• _PASSAGE PROVIDED_
□ □ □
Category Archives: Edmund de Waal

Reading notes 2 – Feat. Edmund de Waal, Kazuro Ishiguro and Juli Zeh

A little while ago I did this post of mini reviews which I found rather a good way of catching up with myself. Sometimes a girl is rushing around so much she realises she’s read lots of books that she hasn’t gotten around to reviewing yet!

I don’t know about you but I find it’s quite therapeutic jotting down thoughts in shorthand sometimes. Here are those virtual post-it’s again…

The Hare with Amber Eyes, by Edmund de Waal

3.5 stars3.5/5

Synopsis: 264 wood and ivory carvings, none of them larger than a matchbox: potter Edmund de Waal was entranced when he first encountered the collection in the Tokyo apartment of his great uncle Iggie. Later, when Edmund inherited the ‘netsuke’, they unlocked a story far larger than he could ever have imagined.
□ □ □
• _EXERCISE DATA_
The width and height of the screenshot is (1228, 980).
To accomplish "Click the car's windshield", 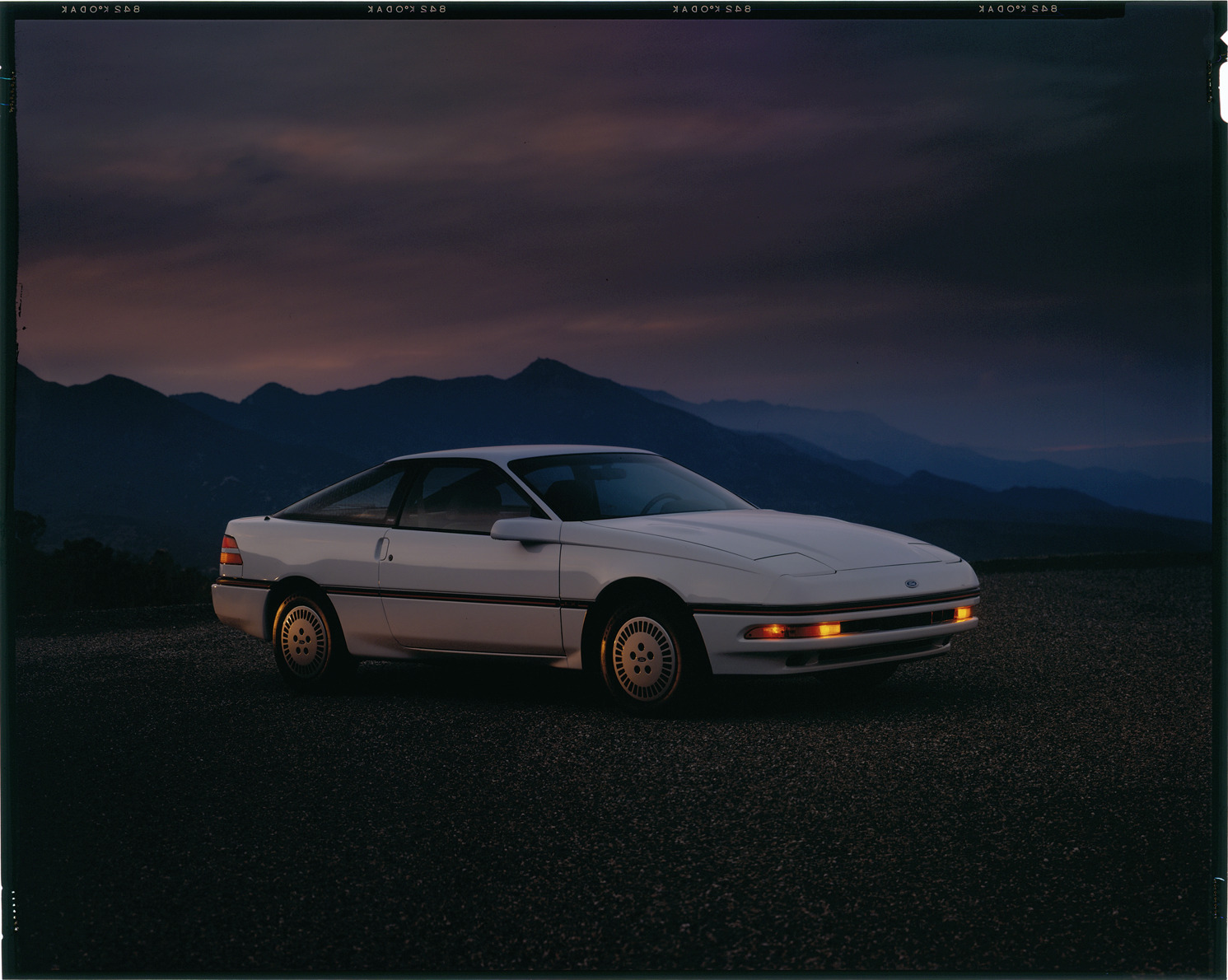I will [x=626, y=486].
□ □ □
• _TASKS TO COMPLETE_
a - According to the reading notes post, where did Edmund de Waal first come across the collection of 264 carvings?
b - Write a continuation of the reading notes post, starting after its final sentence.

• _OUTPUTS IN ORDER_
a - In the Tokyo apartment of his great uncle Iggie.

b -
Dark Matter, by Juli Zeh

4 stars4/5

Sebastian and Oskar have been friends since their days studying physics at university, when both were considered future Nobel Prize candidates. But after graduation, their lives took very different paths; while Oskar holds a prestigious research post in Geneva, Sebastain worries that he hasn’t lived up to his intellectual promise, having chosen marriage and fatherhood as an exit strategy. A few days after a particularly heated argument between the two men, Sebastian leaves his son sleeping in the back seat while he goes into a service station. When he returns, the car has disappeared without trace. His phone rings and a voice informs him that in order to get his son back he must kill a man. As Sebastian’s life unravels, the only person he can safely reach out to is Oskar…

Nocturnes: Five Stories of Music and Nightfall, Kazuo Ishiguro

3 stars3/5

In a sublime story cycle, Kazuo Ishiguro explores ideas of love, music and the passing of time. From the piazzas of Italy to the Malvern Hills, a London flat to the ‘hush-hush floor’ of an exclusive Hollywood hotel, the characters we encounter range from young dreamers to cafe musicians to faded stars, all of them at some moment of reckoning. Gentle, intimate and witty, this quintet is marked by a haunting theme: the struggle to keep alive a sense of life’s romance, even as one gets older, relationships flounder and youthful hopes recede.

*dusting off hands* Well that’s my little wrap up for the week!

Have you read any of these books. Did you find The Hare with the Amber Eyes what you expected? Have you been lulled by Ishiguro’s short stories or baffled by Juli Zeh’s physics-themed murder mystery?